MANA and the week’s big issues
- Manufacturing Inquiry: Following a communication error last week that saw MANA excluded from the Labour, Greens, NZ First-led parliamentary inquiry into the manufacturing and employment crisis, MANA is now on board. As part of the inquiry MANA has asked for a financial transaction tax to be considered to help strengthen the NZ economy, increase wages and lift employment. A financial transaction tax, or Hone Heke tax as MANA has renamed it, would tax the activities of the super rich, like currency trading. In so doing it would help regulate the value of our dollar, supporting export businesses and industries, and raise billions of tax income – enough to ‘cut down’ GST and invest in job creation schemes like the building of 20,000 new state houses. See the MANA website for Hone’s media statement.
- Glen Innes housing: Instead of building state houses, however, the government’s plan continues to be to tear them down or relocate in order to clear land for their property developer mates to make yet another fortune off. As many of you will already be aware, Hone (and others) was arrested last week when helping defend the removal of these homes, and appeared in court Wednesday morning to defend himself on the charge of ‘failing to remove a vehicle from a road’. You the man Hone! See the MANA website for John Minto’s media statement entitled, “The real criminals: National”. And also see John’s follow-up statement on how the removal companies and police have backed off since the arrests and publicity of last week, giving the Housing Minister an opportunity to intervene, stop the removals, and talk directly to the people of Glen Innes. Watch this space.
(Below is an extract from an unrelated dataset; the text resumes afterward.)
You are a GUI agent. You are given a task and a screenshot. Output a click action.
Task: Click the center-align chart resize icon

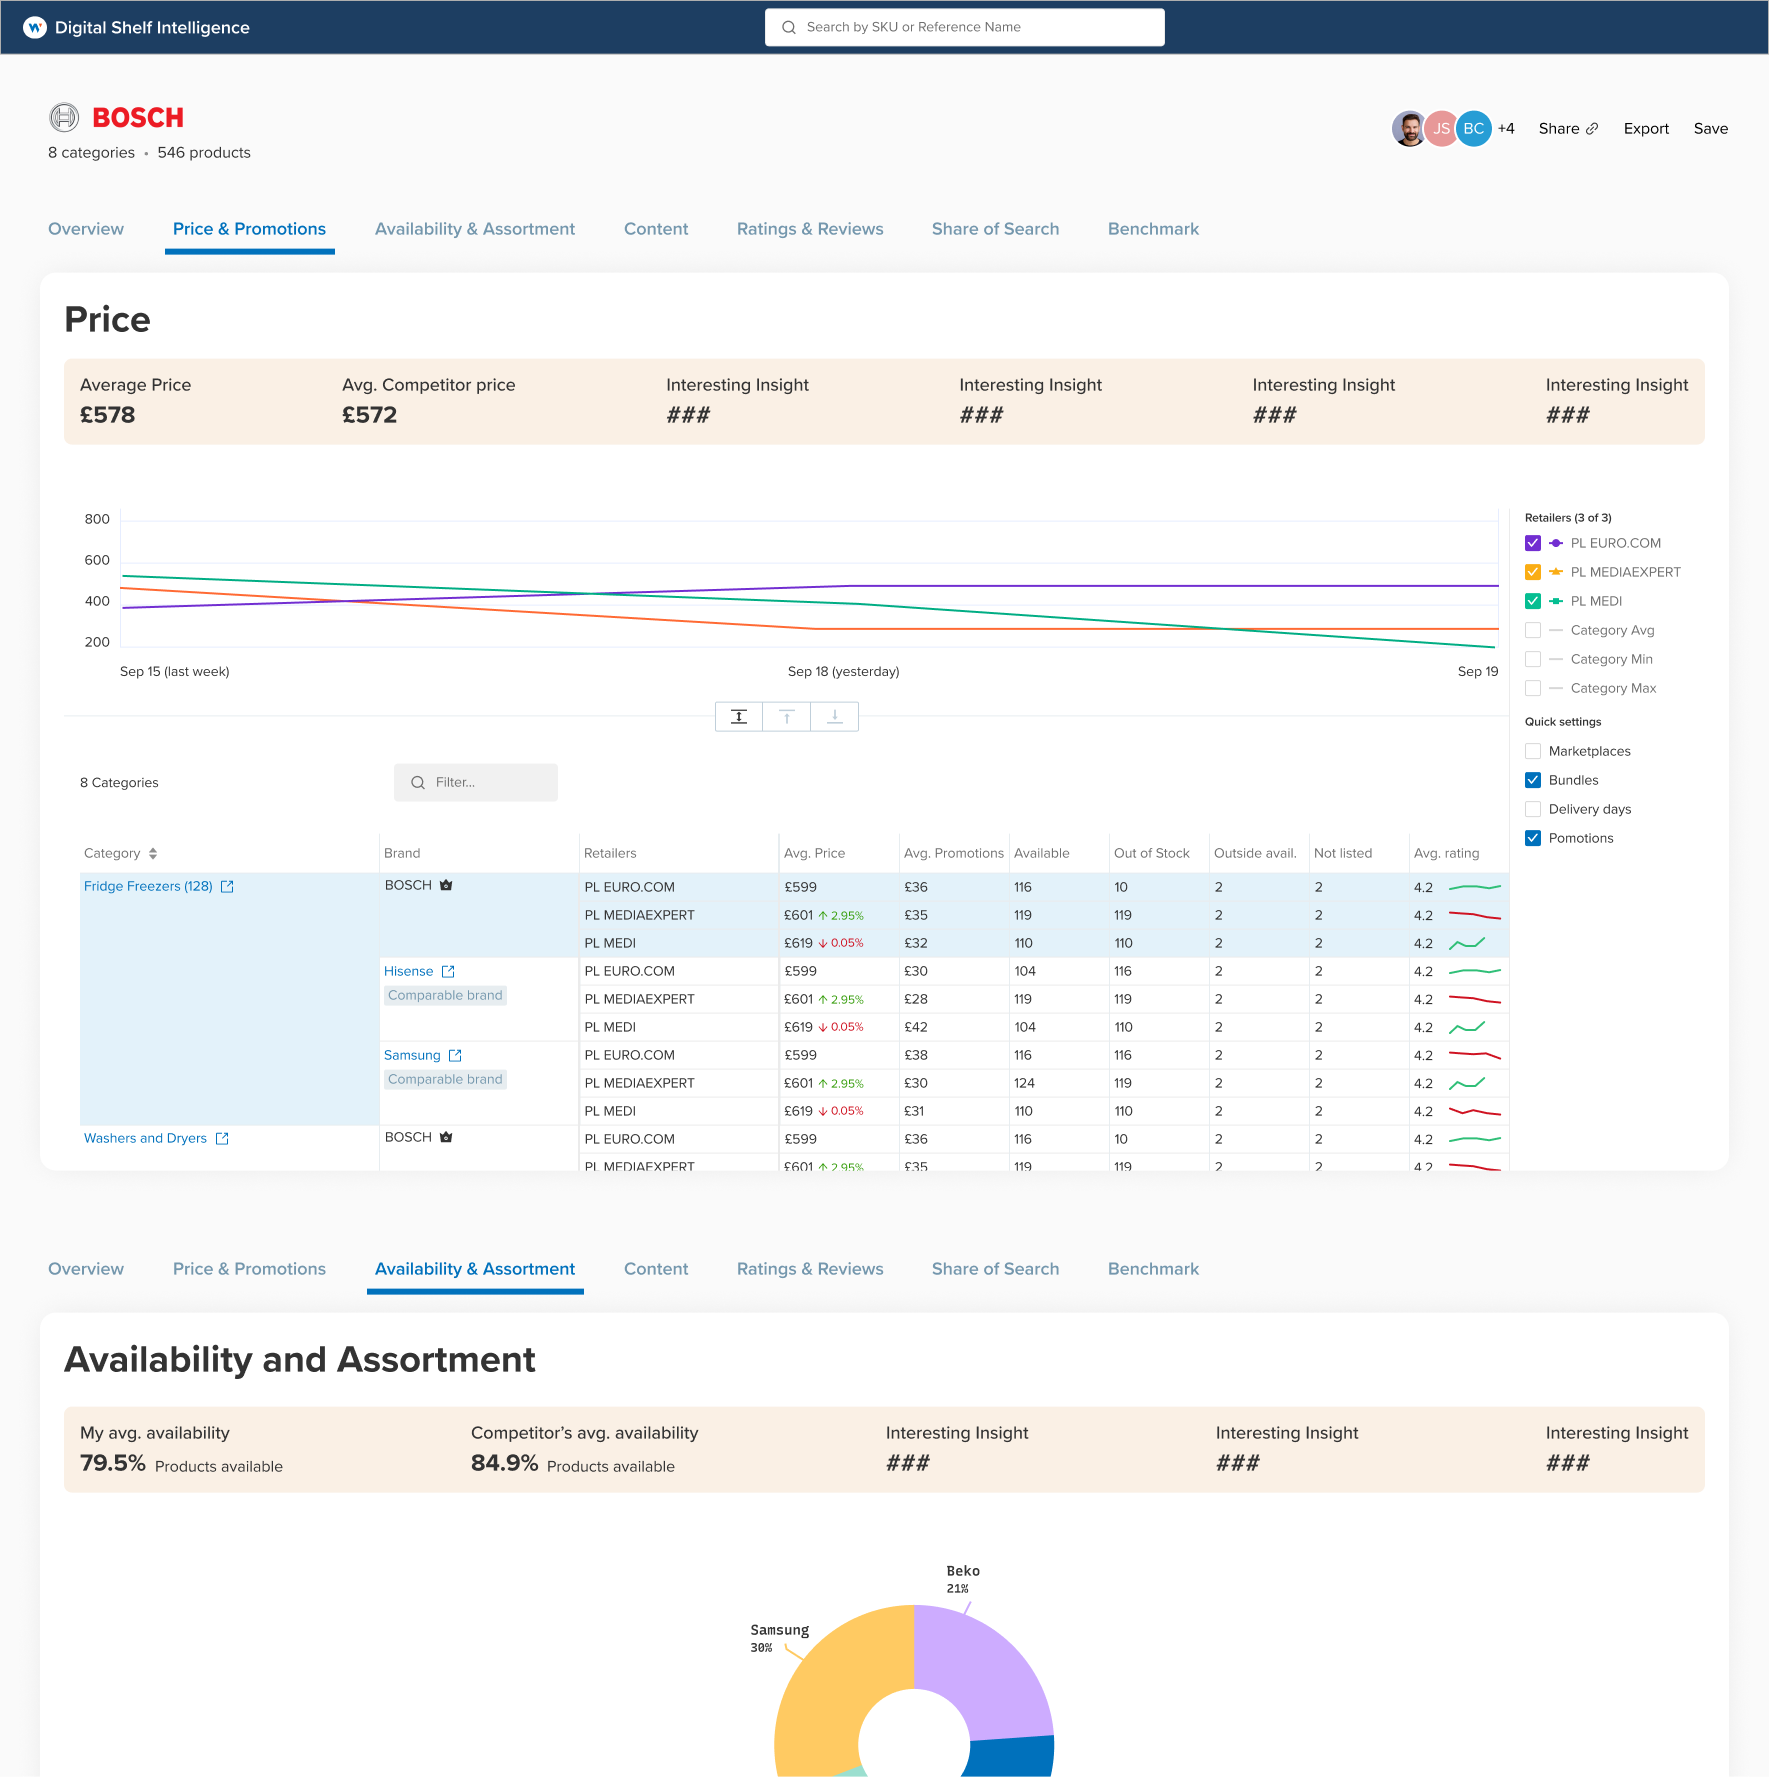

- Te Kōhanga Reo: Wednesday also saw the release of the Waitangi Tribunal’s report on the case brought before them by Te Kōhanga Reo National Trust. The Tribunal issued another strong ruling in favour of Māori, this time finding that the government breached the Treaty by failing to support the development of kōhanga and te reo Māori, and made a host of recommendations to increase participation, quality, and funding. Hone issued a statement from MANA acknowledging the Tribunal, the Trust, and the commitment from kōhanga whānau to te reo Māori “even when times are hard”. He also said the government is unlikely to change its ways – despite having a Māori Education Minister (Hekia Parata) and Associate Minister (Pita Sharples) on board. See the MANA website for further details.
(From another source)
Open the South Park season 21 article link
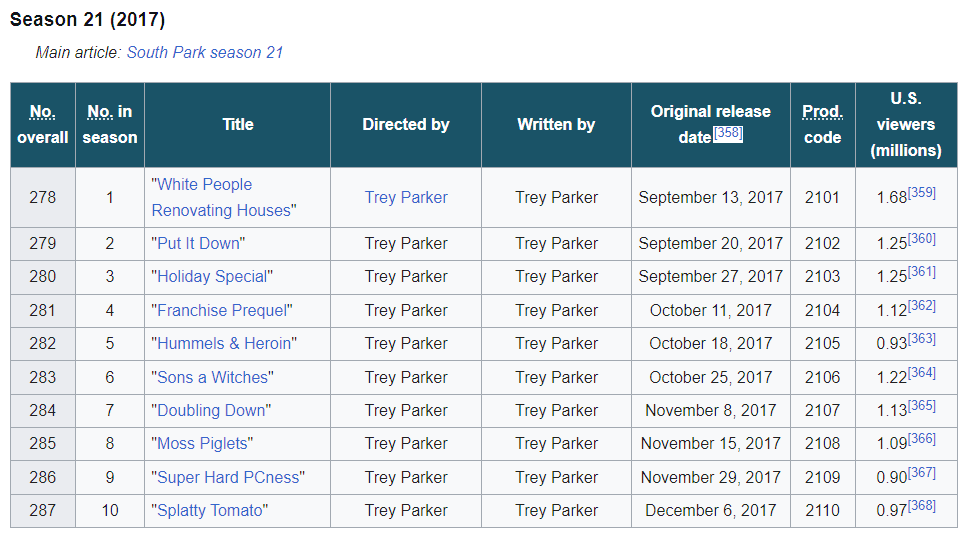This screenshot has height=533, width=960. (x=204, y=52)
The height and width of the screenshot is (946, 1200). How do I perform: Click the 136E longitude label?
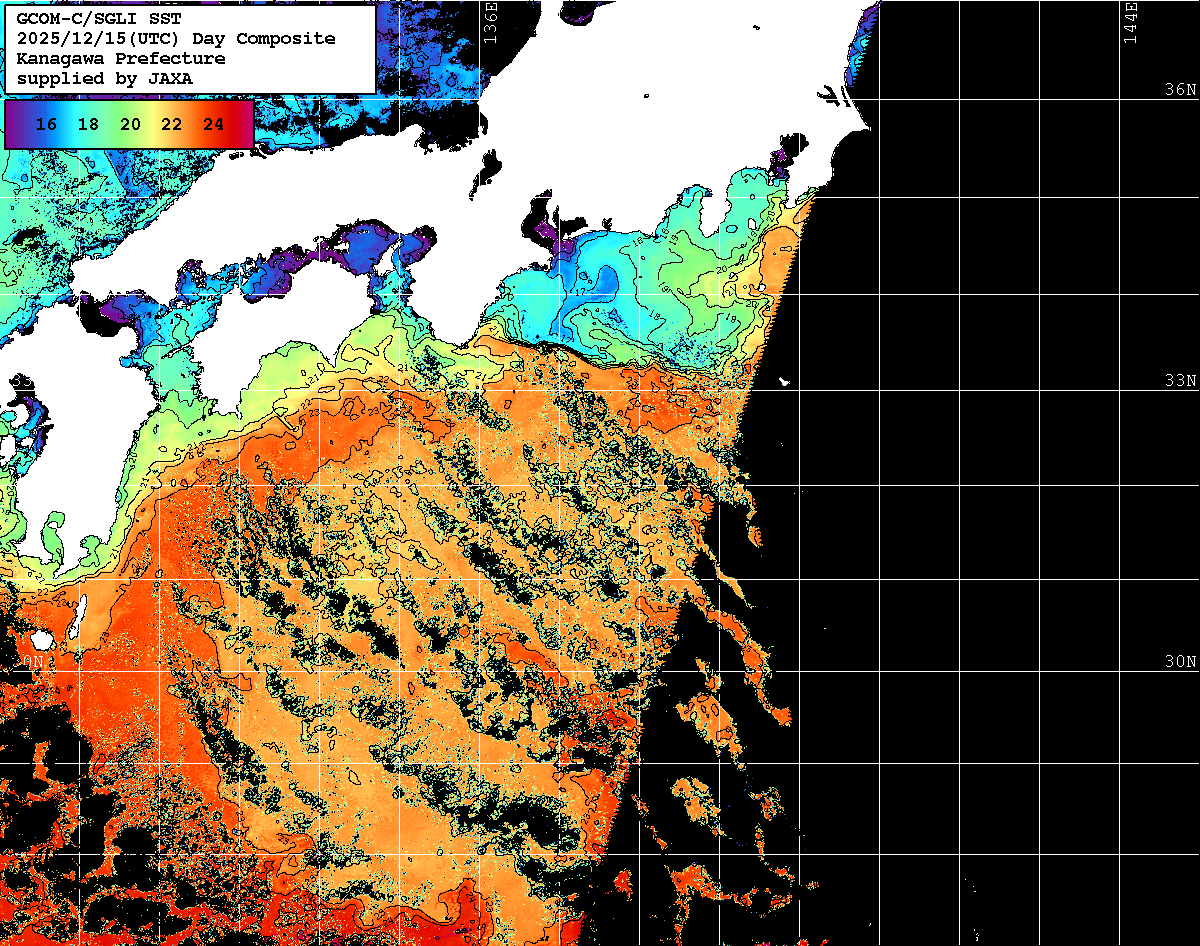[490, 22]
- Asset sales and the water case: Earlier in the week the government announced it will go ahead with the sale of Mighty River Power early next year – in direct opposition to the recommendations of the Waitangi Tribunal that asset sales be halted until Māori interests in water are settled, and completely against Māori opinion expressed at the Kingitanga hui, the government’s recent ‘consultation’ round, and the hui with Mataatua Iwi last week. In his media statement of Tuesday, Hone said the decision was “arrogant and irresponsible, but not surprising” and will lead to an expensive and unnecessary court battle. After two days of public outcry over the announcement, the government then said they would offer shares to those Iwi yet to settle their claims – which they would have to pay for, of course. In response to this announcement, Hone released a further statement calling the move “insulting and divisive”. Insulting because it’s a government afterthought to keep the plug in their leaking asset sales agenda, and divisive because it’s being offered to some Iwi and not others and because cash-strapped Iwi might be tempted to get involved in something they’d ordinarily reject. He called for Iwi to stay strong and unite with the Council over the fight for recognition of Māori water rights, and not buy into the asset sales agenda. The Māori Council filed papers in the High Court on Friday afternoon to fight the partial sale and privatisation of Mighty River Power.